Contoh Kata Idgham Bilaghunnah yang Sering Digunakan

Berikut lima contoh kata idgham bilaghunnah yang sering kita jumpai dalam bacaan Al-Qur’an: Rabbana, Inna, Sunnah, Anna, dan Yumna. Penguasaan hukum bacaan ini sangat penting untuk memahami dan melafalkan ayat-ayat suci dengan benar.

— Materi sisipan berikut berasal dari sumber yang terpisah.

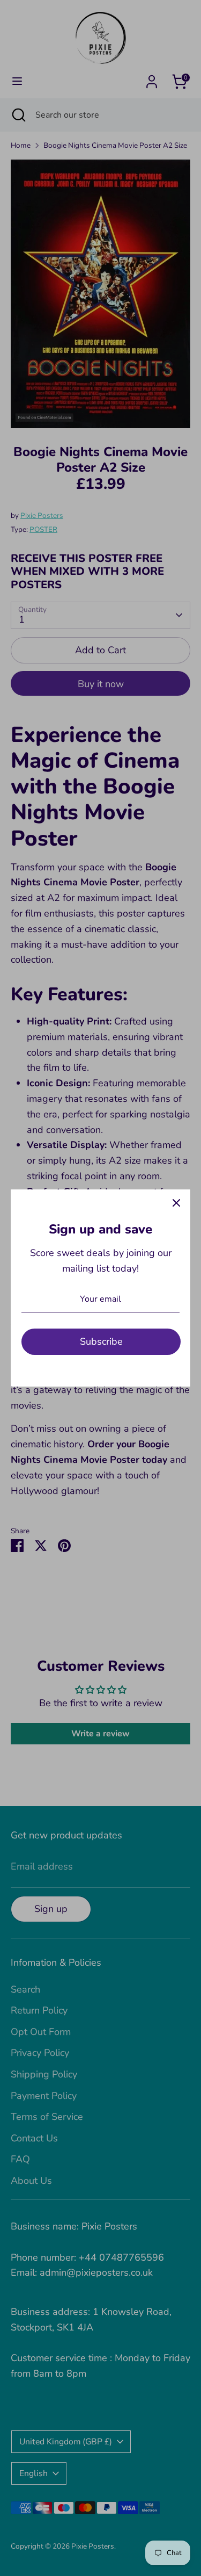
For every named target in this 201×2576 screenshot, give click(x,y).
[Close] (176, 1203)
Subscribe (101, 1341)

Contoh Kalimat dengan Idgham Bilaghunnah

Berikut contoh kalimat yang menggunakan sepuluh kata dari daftar di atas, dengan tanda baca yang tepat:

Rabbana, inna kami memohon kepada-Mu, sunnah-Mu adalah petunjuk, anna kami berserah diri kepada-Mu, Yumna selalu menyertai hamba-Mu yang taat. Minna pertolongan datang dari-Mu, kullunna berharap ridho-Mu, Maliki ya Rabb kami, Qawwami teguhkanlah langkah kami, Iyyaka kami sembah, dan Na’budu hanya kepada-Mu.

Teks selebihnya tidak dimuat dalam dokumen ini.